### WHAT THE EXERCISE ASKS
Pick out each line in the records that contains the word "heading", and copy those lines.

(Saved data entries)

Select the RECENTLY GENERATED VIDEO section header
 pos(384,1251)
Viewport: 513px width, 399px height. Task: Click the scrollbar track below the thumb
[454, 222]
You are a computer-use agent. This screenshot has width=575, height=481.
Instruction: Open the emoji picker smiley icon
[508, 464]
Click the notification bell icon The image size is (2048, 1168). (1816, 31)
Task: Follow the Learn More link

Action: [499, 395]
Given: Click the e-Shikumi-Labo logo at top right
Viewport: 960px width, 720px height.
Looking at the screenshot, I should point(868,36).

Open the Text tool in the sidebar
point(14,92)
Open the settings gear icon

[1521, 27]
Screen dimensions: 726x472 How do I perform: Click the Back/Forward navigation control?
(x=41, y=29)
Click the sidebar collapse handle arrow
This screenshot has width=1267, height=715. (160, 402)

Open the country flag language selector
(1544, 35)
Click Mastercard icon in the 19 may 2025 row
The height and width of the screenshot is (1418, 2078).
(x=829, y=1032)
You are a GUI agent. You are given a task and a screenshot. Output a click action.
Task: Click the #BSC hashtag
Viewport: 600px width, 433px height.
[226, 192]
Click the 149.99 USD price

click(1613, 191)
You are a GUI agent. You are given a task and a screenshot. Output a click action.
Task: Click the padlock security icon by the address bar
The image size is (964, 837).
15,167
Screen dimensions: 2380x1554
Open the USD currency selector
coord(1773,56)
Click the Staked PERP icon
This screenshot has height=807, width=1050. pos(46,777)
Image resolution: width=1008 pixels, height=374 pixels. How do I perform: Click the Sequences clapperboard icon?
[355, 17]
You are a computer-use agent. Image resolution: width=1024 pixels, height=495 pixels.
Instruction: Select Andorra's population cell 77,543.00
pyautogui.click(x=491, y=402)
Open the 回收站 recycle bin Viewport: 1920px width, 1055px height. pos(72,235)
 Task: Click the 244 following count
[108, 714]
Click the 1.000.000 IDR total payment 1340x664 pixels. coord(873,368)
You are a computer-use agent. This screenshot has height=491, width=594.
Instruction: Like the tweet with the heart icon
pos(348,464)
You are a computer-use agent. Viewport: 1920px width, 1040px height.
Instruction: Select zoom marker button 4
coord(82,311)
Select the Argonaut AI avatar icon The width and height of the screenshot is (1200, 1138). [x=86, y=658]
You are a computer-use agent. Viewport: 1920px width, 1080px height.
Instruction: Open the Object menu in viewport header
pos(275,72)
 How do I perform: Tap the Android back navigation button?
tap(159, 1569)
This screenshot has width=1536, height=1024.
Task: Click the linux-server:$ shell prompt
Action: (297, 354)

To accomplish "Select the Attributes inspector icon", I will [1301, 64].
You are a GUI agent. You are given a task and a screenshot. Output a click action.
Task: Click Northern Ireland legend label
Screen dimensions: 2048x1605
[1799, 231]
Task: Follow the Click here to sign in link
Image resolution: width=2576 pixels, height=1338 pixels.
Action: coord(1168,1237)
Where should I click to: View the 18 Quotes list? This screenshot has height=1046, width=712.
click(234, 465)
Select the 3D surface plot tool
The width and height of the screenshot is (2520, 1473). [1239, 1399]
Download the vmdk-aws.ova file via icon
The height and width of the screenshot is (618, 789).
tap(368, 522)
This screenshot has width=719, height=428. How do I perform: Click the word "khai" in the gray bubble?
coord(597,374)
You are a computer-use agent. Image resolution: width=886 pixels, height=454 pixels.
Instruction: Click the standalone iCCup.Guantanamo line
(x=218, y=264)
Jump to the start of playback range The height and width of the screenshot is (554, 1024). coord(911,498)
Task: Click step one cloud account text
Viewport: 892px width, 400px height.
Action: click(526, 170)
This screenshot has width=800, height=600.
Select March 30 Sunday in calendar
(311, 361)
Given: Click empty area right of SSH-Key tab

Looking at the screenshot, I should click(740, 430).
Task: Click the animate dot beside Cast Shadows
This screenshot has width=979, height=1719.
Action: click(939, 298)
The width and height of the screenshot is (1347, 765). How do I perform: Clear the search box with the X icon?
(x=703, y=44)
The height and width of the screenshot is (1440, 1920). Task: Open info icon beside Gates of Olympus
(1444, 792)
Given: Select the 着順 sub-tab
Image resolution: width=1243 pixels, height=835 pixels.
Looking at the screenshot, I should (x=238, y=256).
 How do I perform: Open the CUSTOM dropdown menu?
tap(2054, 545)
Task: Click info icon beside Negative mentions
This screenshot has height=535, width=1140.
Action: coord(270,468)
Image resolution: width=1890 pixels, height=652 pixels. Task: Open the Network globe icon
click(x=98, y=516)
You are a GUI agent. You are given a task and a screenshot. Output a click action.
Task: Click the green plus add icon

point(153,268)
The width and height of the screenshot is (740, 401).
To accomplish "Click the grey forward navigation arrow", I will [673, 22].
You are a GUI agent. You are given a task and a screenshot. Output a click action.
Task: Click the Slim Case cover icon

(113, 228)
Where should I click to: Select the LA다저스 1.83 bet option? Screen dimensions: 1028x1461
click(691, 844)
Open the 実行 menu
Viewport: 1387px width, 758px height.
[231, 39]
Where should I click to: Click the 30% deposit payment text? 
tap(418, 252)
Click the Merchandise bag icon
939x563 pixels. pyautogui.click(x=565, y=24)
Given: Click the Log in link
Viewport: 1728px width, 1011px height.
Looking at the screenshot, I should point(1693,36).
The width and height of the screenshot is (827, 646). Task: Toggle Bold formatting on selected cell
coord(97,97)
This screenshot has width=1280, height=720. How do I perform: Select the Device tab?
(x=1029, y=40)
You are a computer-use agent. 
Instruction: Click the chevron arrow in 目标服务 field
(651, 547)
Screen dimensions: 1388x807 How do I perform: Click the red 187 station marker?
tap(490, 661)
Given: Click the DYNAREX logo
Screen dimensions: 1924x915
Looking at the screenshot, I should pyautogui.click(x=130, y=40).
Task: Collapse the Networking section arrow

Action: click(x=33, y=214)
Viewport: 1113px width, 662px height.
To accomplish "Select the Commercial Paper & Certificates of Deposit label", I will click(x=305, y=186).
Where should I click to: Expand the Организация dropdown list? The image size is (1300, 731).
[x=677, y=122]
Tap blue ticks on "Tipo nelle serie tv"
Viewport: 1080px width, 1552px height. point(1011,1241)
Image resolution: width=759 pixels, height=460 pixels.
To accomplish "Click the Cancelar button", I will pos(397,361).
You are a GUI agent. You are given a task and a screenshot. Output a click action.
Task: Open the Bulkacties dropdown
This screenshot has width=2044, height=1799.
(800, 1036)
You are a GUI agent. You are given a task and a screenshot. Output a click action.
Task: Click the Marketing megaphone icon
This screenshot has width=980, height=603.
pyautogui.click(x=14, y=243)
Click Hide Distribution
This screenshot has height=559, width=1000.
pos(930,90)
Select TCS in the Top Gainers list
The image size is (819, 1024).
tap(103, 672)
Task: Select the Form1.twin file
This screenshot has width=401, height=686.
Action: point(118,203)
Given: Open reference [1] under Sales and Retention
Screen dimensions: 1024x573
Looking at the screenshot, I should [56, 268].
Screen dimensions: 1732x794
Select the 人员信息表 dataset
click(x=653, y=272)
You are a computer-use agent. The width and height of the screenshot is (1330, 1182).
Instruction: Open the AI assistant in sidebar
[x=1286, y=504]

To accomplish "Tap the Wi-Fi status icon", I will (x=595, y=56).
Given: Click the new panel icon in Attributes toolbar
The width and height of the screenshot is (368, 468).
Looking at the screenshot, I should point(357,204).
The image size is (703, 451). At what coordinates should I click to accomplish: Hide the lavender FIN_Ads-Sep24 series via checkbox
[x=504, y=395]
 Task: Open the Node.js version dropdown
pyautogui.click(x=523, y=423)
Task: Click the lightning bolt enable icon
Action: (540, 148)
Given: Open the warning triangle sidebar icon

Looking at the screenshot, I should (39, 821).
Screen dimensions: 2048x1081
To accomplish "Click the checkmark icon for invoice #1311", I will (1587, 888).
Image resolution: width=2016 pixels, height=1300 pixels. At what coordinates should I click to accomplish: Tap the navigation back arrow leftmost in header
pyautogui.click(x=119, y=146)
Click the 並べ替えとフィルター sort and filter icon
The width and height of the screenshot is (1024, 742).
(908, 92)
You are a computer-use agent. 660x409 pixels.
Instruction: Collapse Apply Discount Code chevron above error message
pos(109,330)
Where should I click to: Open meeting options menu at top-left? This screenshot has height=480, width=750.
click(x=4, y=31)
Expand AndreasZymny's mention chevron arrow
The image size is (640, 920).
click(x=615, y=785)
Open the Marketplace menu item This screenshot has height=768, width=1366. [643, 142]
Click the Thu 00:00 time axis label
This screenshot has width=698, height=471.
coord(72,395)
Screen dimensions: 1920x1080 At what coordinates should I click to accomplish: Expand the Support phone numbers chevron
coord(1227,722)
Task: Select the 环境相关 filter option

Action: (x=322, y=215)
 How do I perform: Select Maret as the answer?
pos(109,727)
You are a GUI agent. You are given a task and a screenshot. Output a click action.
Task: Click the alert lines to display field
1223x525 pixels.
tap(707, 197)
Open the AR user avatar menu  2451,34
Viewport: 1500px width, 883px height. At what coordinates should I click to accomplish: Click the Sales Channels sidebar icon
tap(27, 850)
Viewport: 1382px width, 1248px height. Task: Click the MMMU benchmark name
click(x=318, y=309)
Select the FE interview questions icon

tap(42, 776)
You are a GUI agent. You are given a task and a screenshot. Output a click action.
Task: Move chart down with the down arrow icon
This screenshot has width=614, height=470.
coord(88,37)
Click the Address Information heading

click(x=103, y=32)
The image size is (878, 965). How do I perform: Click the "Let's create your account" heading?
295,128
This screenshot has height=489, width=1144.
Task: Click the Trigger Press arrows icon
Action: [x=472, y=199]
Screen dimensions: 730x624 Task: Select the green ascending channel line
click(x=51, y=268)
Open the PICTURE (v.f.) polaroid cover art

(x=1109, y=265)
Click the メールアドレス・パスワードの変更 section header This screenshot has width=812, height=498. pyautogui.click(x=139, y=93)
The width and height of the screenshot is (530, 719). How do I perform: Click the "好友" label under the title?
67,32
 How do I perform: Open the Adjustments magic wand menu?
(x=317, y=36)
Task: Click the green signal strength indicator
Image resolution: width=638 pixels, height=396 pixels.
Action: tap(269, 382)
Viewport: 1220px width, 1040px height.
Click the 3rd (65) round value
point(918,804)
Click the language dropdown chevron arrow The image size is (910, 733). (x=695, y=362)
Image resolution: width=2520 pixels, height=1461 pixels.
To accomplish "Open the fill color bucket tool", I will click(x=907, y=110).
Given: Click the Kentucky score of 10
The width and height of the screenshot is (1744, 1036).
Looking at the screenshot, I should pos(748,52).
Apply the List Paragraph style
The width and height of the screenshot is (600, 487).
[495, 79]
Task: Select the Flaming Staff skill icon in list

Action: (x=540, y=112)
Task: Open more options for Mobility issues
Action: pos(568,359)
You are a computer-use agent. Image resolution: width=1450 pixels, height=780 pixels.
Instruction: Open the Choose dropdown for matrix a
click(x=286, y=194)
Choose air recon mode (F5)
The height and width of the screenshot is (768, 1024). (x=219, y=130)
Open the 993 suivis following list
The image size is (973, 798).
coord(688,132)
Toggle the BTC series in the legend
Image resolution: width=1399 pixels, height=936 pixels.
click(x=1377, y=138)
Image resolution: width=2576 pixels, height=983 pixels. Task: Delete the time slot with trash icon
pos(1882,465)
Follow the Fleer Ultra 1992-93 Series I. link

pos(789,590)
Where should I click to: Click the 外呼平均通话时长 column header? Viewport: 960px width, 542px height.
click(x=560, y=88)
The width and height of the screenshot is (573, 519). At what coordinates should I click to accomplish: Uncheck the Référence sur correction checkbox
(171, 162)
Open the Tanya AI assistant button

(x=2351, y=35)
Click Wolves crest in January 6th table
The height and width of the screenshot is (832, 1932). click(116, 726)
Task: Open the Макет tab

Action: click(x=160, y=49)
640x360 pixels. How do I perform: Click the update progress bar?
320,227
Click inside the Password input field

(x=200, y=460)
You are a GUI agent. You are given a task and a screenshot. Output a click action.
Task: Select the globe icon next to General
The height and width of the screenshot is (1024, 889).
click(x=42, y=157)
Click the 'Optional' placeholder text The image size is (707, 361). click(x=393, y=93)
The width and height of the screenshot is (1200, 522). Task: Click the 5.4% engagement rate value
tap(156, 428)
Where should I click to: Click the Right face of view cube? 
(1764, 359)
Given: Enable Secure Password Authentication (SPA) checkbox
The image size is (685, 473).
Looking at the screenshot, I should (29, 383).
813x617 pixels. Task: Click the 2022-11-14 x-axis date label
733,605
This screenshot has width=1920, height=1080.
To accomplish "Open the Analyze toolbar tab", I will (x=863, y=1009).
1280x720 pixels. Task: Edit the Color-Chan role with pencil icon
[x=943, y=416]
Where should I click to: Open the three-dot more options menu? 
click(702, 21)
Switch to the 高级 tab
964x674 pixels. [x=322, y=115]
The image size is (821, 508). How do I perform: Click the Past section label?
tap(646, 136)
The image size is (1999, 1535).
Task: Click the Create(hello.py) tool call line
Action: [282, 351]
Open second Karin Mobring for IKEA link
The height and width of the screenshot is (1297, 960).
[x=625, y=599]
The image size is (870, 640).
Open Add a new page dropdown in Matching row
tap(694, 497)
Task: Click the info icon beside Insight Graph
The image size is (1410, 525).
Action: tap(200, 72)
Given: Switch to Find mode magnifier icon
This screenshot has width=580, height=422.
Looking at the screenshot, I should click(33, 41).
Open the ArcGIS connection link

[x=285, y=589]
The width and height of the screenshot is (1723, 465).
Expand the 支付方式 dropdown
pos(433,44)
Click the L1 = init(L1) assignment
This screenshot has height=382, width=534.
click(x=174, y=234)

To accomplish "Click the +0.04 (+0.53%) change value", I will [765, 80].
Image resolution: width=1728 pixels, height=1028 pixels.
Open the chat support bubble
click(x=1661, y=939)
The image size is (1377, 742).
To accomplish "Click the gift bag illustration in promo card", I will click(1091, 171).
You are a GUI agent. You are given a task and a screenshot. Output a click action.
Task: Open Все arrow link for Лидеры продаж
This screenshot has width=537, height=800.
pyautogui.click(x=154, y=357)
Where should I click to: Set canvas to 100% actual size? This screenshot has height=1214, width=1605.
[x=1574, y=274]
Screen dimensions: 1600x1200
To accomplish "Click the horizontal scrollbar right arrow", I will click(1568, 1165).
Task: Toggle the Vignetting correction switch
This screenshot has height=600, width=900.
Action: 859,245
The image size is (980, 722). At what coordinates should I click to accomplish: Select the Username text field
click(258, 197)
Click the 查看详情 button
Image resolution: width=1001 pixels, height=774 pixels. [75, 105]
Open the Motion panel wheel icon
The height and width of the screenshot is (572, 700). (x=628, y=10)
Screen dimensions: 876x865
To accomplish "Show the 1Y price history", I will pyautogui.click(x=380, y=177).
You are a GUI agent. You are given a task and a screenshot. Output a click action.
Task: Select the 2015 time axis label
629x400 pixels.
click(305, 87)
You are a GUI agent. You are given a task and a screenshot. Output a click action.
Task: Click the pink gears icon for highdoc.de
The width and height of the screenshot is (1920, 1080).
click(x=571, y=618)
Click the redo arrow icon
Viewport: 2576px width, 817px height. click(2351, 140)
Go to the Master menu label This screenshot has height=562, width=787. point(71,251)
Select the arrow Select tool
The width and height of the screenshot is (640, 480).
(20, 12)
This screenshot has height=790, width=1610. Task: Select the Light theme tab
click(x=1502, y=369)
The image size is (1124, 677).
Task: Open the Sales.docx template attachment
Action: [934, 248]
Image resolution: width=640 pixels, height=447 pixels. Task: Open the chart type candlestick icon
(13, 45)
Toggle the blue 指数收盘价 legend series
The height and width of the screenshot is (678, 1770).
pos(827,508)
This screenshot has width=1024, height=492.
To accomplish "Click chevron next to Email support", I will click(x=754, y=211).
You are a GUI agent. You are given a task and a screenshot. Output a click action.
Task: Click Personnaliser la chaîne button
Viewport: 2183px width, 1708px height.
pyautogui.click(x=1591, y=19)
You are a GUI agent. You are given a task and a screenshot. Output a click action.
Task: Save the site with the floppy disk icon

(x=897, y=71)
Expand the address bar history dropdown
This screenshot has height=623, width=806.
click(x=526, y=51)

### REPLY
Click the Address Information heading
The image size is (878, 965). How do I perform: Click the "Let's create your account" heading?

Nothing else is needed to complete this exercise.